Recovery from Drug-Induced Psychosis
Recovery from drug-induced psychosis often entails a detailed treatment plan and effective coping skills.
Below are some tips for recovering from drug-induced psychosis:
- Plan ahead: When you are experiencing drug-induced psychosis, the altered state of mind may preclude you from figuring out how to get help. Consider establishing a relapse prevention plan, including identifying someone you can contact if you’re experiencing disturbing symptoms.
- Stress management: Misuse of drugs is commonly a coping mechanism for dealing with stress. Avoiding stressful situations is not always possible, and learning techniques to manage stress is important.
- Avoid drugs and alcohol: Some individuals are more vulnerable to psychotic symptoms than others due to genetics, comorbidities, or environmental factors. Avoiding the offending substance is ideal. If using the drug is not just recreational, but a form of self-medication, consider substituting with well-researched psychiatric medications that are tested to ensure purity and potency.
How to Help Someone Experiencing Drug-Induced Psychosis
It can be unsettling to witness someone experiencing drug-induced psychosis. It is generally recommended to stay calm and try not to agitate the individual. If the person has not already received medical attention, encourage the person to get professional help or call 911 if you are not sure if the individual is at risk for harm to oneself or others. As drug-induced psychosis can last for weeks, it is important to be patient and supportive to the person as they recover.
You can support a loved one experiencing or recovering from drug-induced psychosis by:
- Seeking medical assistance: Often drug-induced psychosis comes with symptoms that might be difficult to handle at home, putting both the individual and others at risk for harm. Don’t be afraid to call 911 sooner rather than later. There may also be treatments available in a clinical setting to help the individual deal with the psychotic symptoms.

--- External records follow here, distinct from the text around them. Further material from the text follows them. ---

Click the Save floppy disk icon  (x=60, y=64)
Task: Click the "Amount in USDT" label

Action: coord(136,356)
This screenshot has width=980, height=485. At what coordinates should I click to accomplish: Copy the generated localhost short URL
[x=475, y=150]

- Encouraging treatment: While substance-induced psychosis may result from prescribed medicines or toxins, it is more common that this condition results from drug misuse. The person experiencing psychosis may require drug rehabilitation to avoid a recurrence of psychosis or other debilitating consequences of drug misuse.

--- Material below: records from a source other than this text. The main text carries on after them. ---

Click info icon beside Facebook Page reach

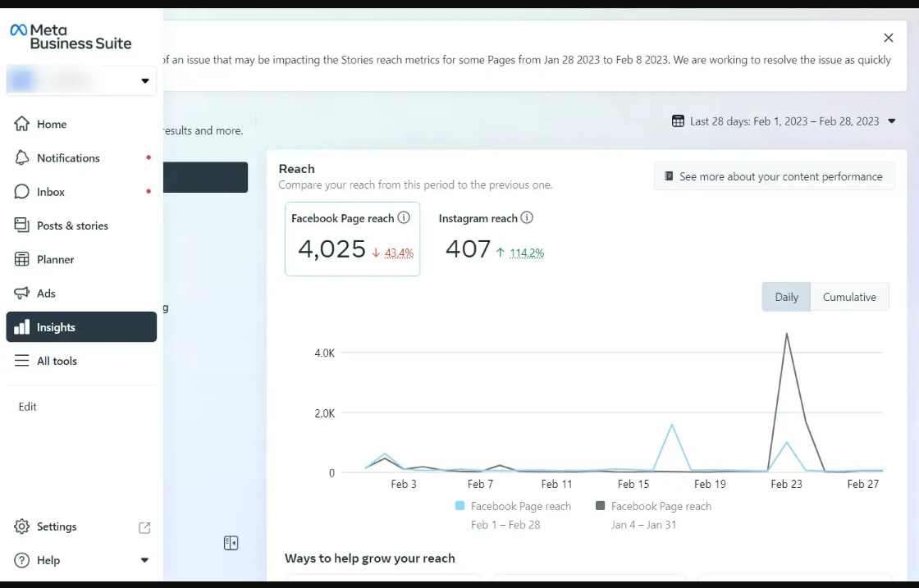[404, 218]
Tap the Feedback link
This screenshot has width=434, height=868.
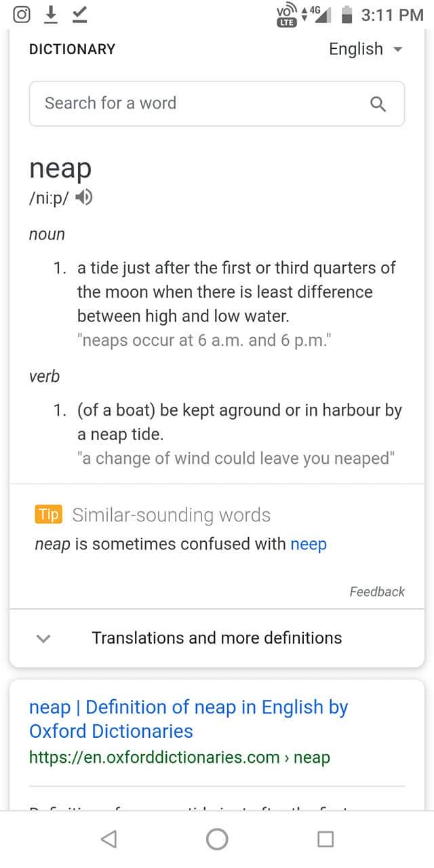click(x=377, y=591)
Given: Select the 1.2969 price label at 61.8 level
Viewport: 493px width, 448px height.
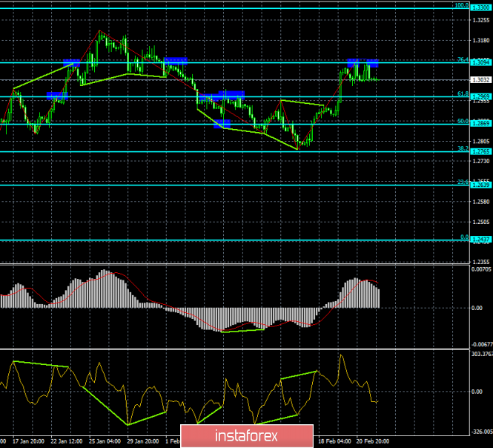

- Checking-in: If the person lives alone, try to check in on the person frequently or arrange for nursing assistance until the individual is completely recovered. Without being too overbearing, ask the person how they are feeling and try to do more listening than speaking. Try to be a calm, nonjudgmental presence for the person.
- Being patient: It can take weeks for symptoms to resolve. During recovery, individuals may not be able to engage in normal household duties and work activities. Patience and support from family members is important in giving the individual the time and space to recover.
- Join a support group: A support group can provide a safe, validating environment for family members, and also a forum to learn tips and strategies. When family members take the time to educate themselves about psychosis, drugs, and how to best help their loved one, the individual tends to be more successful in overcoming symptoms and having a successful recovery.21,23
- Self-care: Supporting your family member through persisting psychotic symptoms can be challenging, frustrating, and emotionally exhausting. It is imperative that you take care of yourself as well to recharge, refresh, and de-stress. Take time to engage in self-care to keep yourself strong for others.
Drug-induced psychosis can manifest in a variety of ways depending on the offending substance. Symptoms that persist beyond intoxication or acute withdrawal can be frightening for the individual and others. While the condition is relatively brief, it can convert to a primary psychosis or reveal a vulnerability to psychosis. Professional help can often be helpful in treating not just the drug-induced psychosis, but also underlying causes that may have led to drug use in the first place.